Di seguito un piccolo brano tratto dal libro: «Dire di no è un modo di comunicare che siete un essere distinto. I primi passi verso questa operazione di separazione sono importantissimi. Inizialmente la capacità di un neonato di cavarsela da solo è molto limitata. A differenza di altri mammiferi l’essere umano rimane a lungo estremamente dipendente. Se un genitore risponde subito a qualsiasi pianto o a qualsiasi comunicazione, il neonato può addirittura credere di non essere distinto da lui. E’ a disagio, chiama e prima ancora di poter capire cosa sta succedendo, ecco il viso del papà o della mamma che gli sorride sopra la culla. Se le cose vanno sempre così il bambino può non rendersi conto che i genitori hanno una vita propria. Winnicott scrive: “Un adattamento completo assomiglia alla magia, e l’oggetto che si comporta in modo perfetto non è nulla in più che un’allucinazione”. Se c’è un momento di vuoto, un intervallo, l’attesa stabilisce nella mente del bambino la realtà della persona che arriva quando lui chiama.

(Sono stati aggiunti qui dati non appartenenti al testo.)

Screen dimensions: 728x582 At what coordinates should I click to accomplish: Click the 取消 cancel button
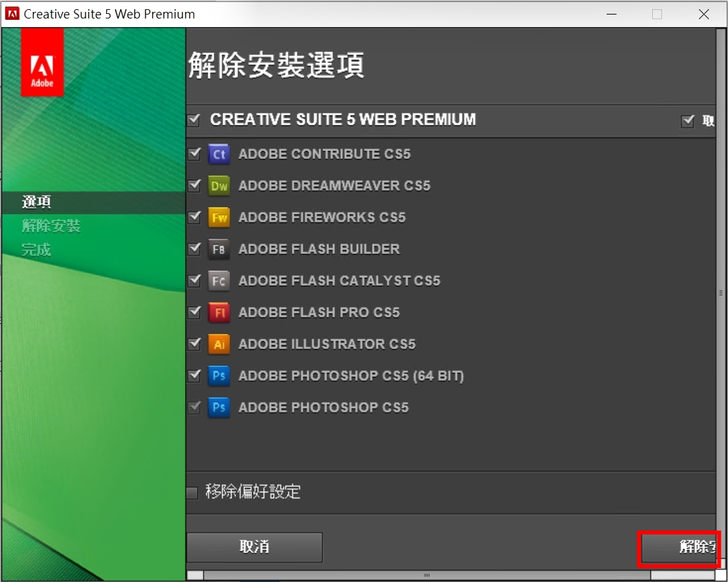pos(255,547)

Il genitore perfetto non esiste. L’idea di poter soddisfare ogni bisogno del bambino e di potergli risparmiare ogni sofferenza finirebbe in realtà per produrre un individuo infelice e mal adattato. Non lo porterebbe a vivere in un mondo abitato dagli altri; inizialmente il mondo sarebbe un regno magico di cui egli è il re, ma con l’andare del tempo si trasformerebbe in un luogo molto solitario e irreale. Mi viene in mente la storia del principe Siddhartha, a cui i genitori volevano risparmiare la vista di qualsiasi forma di bruttura e sofferenza. Lo tennero rinchiuso nel loro splendido palazzo, ma tutto il loro potere e la loro ricchezza non bastarono a proteggerlo, perché un giorno egli andò nel mondo, scopri la sofferenza degli altri e divenne il ‘Buddha’.»